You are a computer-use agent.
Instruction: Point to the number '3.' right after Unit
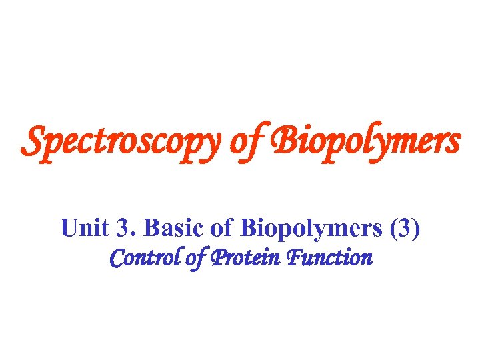(x=123, y=229)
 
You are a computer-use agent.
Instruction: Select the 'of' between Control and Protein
(x=193, y=258)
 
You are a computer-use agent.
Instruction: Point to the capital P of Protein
(x=218, y=257)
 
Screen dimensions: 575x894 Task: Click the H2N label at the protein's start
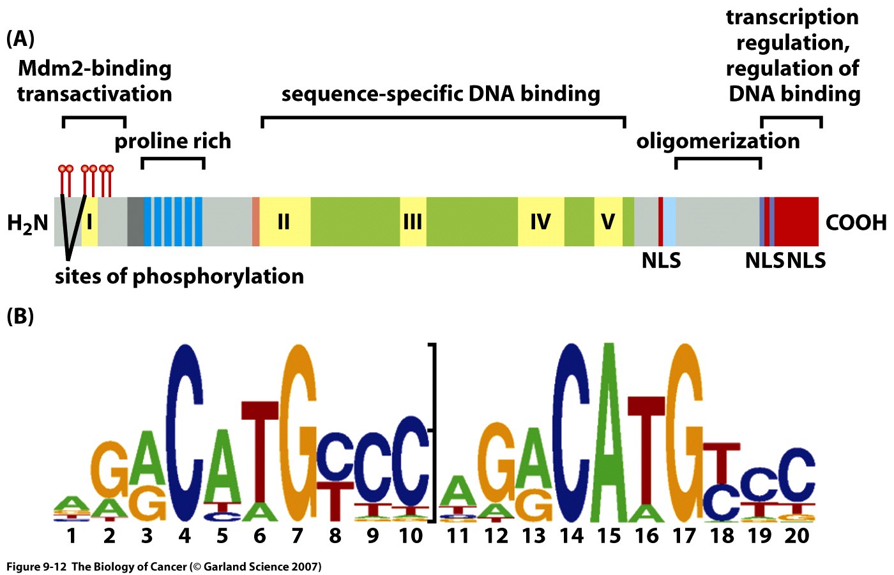click(28, 223)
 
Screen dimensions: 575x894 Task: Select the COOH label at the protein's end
click(856, 223)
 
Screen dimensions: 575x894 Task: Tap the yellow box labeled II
click(284, 222)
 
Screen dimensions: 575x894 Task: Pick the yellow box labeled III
click(413, 222)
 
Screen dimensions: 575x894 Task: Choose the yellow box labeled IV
click(540, 222)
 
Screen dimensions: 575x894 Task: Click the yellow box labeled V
click(608, 222)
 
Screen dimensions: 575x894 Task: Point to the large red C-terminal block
click(796, 221)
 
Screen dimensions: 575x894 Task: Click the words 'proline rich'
click(172, 141)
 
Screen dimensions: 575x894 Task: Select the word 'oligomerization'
click(718, 141)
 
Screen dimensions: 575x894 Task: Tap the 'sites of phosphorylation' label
click(179, 276)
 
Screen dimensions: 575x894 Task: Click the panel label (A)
click(20, 39)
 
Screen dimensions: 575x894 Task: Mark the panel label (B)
click(20, 316)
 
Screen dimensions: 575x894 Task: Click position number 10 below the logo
click(411, 535)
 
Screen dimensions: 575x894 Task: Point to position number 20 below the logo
click(797, 535)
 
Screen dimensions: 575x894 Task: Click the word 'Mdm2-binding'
click(95, 68)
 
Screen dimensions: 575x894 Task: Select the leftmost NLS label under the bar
click(661, 261)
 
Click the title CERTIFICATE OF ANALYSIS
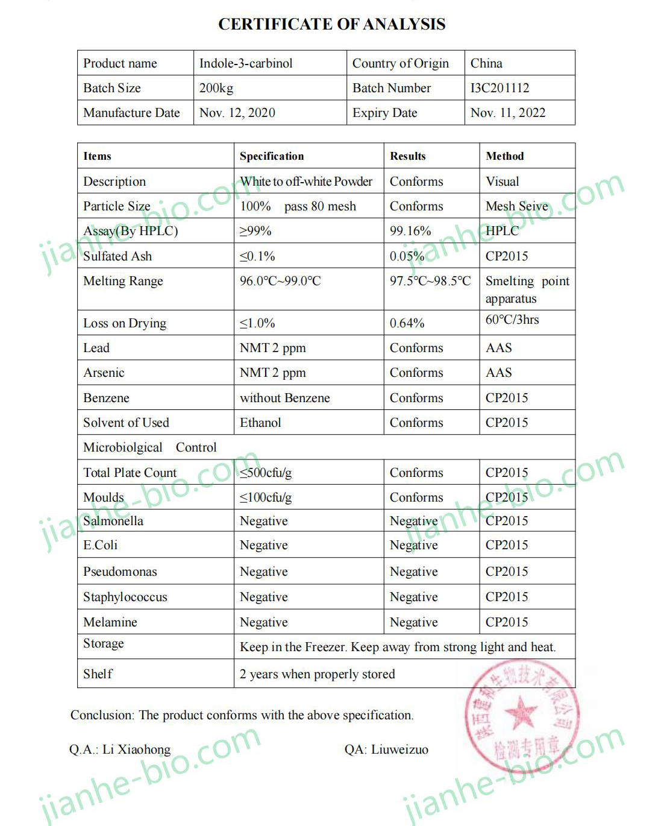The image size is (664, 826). coord(331,24)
* * * * * * * * *
Task brief. Exclude images. Return the data above verbatim.

Expected output.
You are a computer-use agent.
Instruction: Point to the number '3.' right after Unit
(x=123, y=229)
 
You are a computer-use agent.
Instruction: Select the 'of' between Control and Protein
(x=193, y=258)
 
You are a computer-use agent.
Instruction: Point to the capital P of Protein
(x=218, y=257)
 
Screen dimensions: 575x894 Task: Click the H2N label at the protein's start
click(28, 223)
 
Screen dimensions: 575x894 Task: Select the COOH label at the protein's end
click(856, 223)
 
Screen dimensions: 575x894 Task: Tap the yellow box labeled II
click(284, 222)
 
Screen dimensions: 575x894 Task: Pick the yellow box labeled III
click(413, 222)
 
Screen dimensions: 575x894 Task: Choose the yellow box labeled IV
click(540, 222)
 
Screen dimensions: 575x894 Task: Click the yellow box labeled V
click(608, 222)
 
Screen dimensions: 575x894 Task: Point to the large red C-terminal block
click(796, 221)
 
Screen dimensions: 575x894 Task: Click the words 'proline rich'
click(172, 141)
 
Screen dimensions: 575x894 Task: Select the word 'oligomerization'
click(718, 141)
 
Screen dimensions: 575x894 Task: Tap the 'sites of phosphorylation' label
click(179, 276)
 
Screen dimensions: 575x894 Task: Click the panel label (A)
click(20, 39)
 
Screen dimensions: 575x894 Task: Mark the panel label (B)
click(20, 316)
 
Screen dimensions: 575x894 Task: Click position number 10 below the logo
click(411, 535)
 
Screen dimensions: 575x894 Task: Point to position number 20 below the logo
click(797, 535)
 
Screen dimensions: 575x894 Task: Click the word 'Mdm2-binding'
click(95, 68)
 
Screen dimensions: 575x894 Task: Select the leftmost NLS label under the bar
click(661, 261)
 
Click the title CERTIFICATE OF ANALYSIS
The image size is (664, 826). coord(331,24)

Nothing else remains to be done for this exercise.